Drive already mounted at /content/drive; to attempt to forcibly remount, call drive.mount("/content/drive", force_remount=True).


In [5]:
import re
import tqdm
from datetime import datetime

import pandas as pd
import numpy as np
import seaborn as sns

import tensorflow as tf

from sklearn import metrics
from sklearn.model_selection import train_test_split

from transformers import TFBertModel,  BertConfig, BertTokenizerFast

from tensorflow.keras.initializers import TruncatedNormal
from tensorflow.keras.losses import CategoricalCrossentropy
from tensorflow.keras.metrics import CategoricalAccuracy
from tensorflow.keras.optimizers import Adam
from tensorflow.keras.utils import to_categorical

"\ntqdm.tqdm.pandas()\nsns.set_style('whitegrid')\n\npd.options.display.max_colwidth = 600\npd.options.display.max_rows = 400\n"

In [4]:
df = pd.read_csv('drive/MyDrive/Colab Notebooks NLP/data/Total_AlyMan.csv')
df.shape

(5841, 2)

In [5]:
# Trimm the Label to the basic ones
df["Kennzeichen"] = df["Kennzeichen"].str.slice(start=0, stop=1)
# Label distibution
df["Kennzeichen"].value_counts(dropna=False).count()

22

In [6]:
# Remove rows, where the label is present only min_labelEntrys
min_labelEntrys = 5
df = df.groupby('Kennzeichen').filter(lambda x : len(x) >= min_labelEntrys)
df.shape

(5835, 2)

## BERT

In [7]:
data = df

In [8]:
# Set your model output as categorical and save in new label col
data['Kennzeichen_label'] = pd.Categorical(data['Kennzeichen'])
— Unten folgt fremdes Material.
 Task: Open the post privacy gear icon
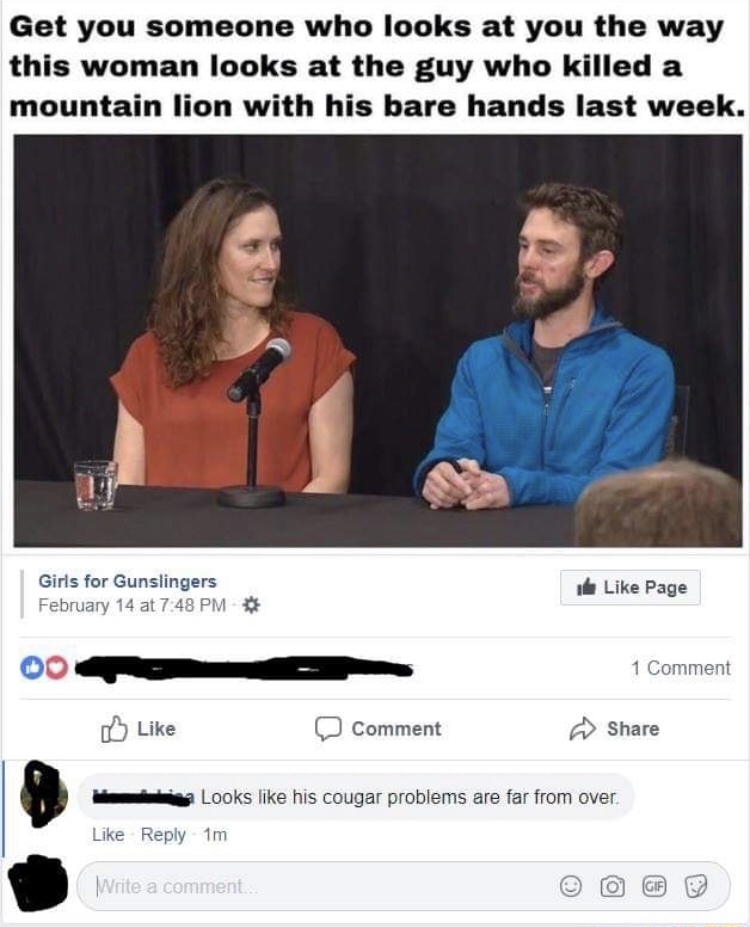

# Transform your output to numeric
data['Kennzeichen'] = data['Kennzeichen_label'].cat.codes

In [87]:
labels_index= dict(zip( data['Kennzeichen'], data['Kennzeichen_label'].tolist()))
labels_index

{6: 'G',
 11: 'P',
 4: 'E',
 13: 'R',
 1: 'B',
 5: 'F',
 16: 'U',
 15: 'T',
 14: 'S',
 12: 'Q',
 8: 'K',
 18: 'X',
 7: 'H',
 10: 'N',
 17: 'W',
 9: 'M',
 0: 'A',
 3: 'D',
 2: 'C'}

In [9]:
# Split into train and test - stratify over Issue
data, data_test = train_test_split(data, test_size = 0.25, stratify = data[['Kennzeichen']], random_state=2)

### Setup

In [10]:
# Name of the BERT model to use
model_name = 'bert-base-german-cased'
# Max length of tokens
max_length = 150
# Load transformers config and set output_hidden_states to False
config = BertConfig.from_pretrained(model_name)
config.output_hidden_states = False
# Load BERT tokenizer
tokenizer = BertTokenizerFast.from_pretrained(pretrained_model_name_or_path = model_name, config = config)
# Load the Transformers BERT model
transformer_model = TFBertModel.from_pretrained(model_name, config = config)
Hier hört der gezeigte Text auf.